EV Energy Partners LP (EVEP) said that although it has received offers for its acreage in the Utica Shale, the company does not expect to announce an agreement before the end of the year.

“EVEP has received bona fide offers to purchase its operated acreage in the Utica Shale, and is in substantive negotiations with potential purchasers to sell the acreage,” the company said Monday. “However, EVEP does not expect to announce any agreements for the sale of the Utica Shale prior to the end of 2012.”

Houston-based EVEP is a publicly traded MLP controlled by EnerVest Ltd., the second biggest leaseholder in the Utica. The company has been seeking a buyer for most of its position in the Utica — 539,000 net acres — since September (see Shale Daily, Sept. 18).

During an earnings call on Nov. 9, EnerVest CEO John Walker said several bids had been received for its Utica acreage, and added that the company hoped to fetch as much as $6 billion in a deal before the end of the year (see Shale Daily, Nov. 12).

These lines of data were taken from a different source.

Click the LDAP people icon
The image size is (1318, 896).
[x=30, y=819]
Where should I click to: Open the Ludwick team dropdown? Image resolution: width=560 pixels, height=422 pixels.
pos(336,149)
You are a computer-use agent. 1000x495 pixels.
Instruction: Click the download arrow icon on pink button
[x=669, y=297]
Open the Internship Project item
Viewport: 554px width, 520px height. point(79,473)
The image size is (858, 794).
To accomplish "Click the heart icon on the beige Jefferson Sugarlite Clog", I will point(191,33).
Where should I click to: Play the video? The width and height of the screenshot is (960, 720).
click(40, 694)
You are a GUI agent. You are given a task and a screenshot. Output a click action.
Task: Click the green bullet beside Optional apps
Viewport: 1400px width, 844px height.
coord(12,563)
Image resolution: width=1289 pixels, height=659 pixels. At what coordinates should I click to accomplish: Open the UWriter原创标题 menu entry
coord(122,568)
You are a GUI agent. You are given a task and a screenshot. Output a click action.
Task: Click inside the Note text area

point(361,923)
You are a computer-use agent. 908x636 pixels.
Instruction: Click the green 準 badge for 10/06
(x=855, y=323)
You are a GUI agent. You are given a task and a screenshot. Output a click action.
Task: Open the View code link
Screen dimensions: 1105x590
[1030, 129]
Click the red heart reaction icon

EnerVest executives have previously disclosed that the sale of its acreage in the Utica would free up proceeds for other oil and gas fields that require less capital and are less risky. The company hired Jeffries & Co. to find a buyer, who would become a joint venture (JV) partner with Chesapeake Energy Corp.

Last January French energy giant Total SA’s purchased a 25% stake in Chesapeake’s Utica leasehold for $2.32 billion (see Shale Daily, Jan. 4; Nov. 4, 2011). The deal, which included acreage in 10 eastern Ohio counties, fetched about $15,000/acre net, giving Chesapeake $2.03 billion and EnerVest $290 million.

Shares of EVEP were trading at $57.11/share (up 84 cents/share, 1.49%) in midday trading Wednesday on NASDAQ.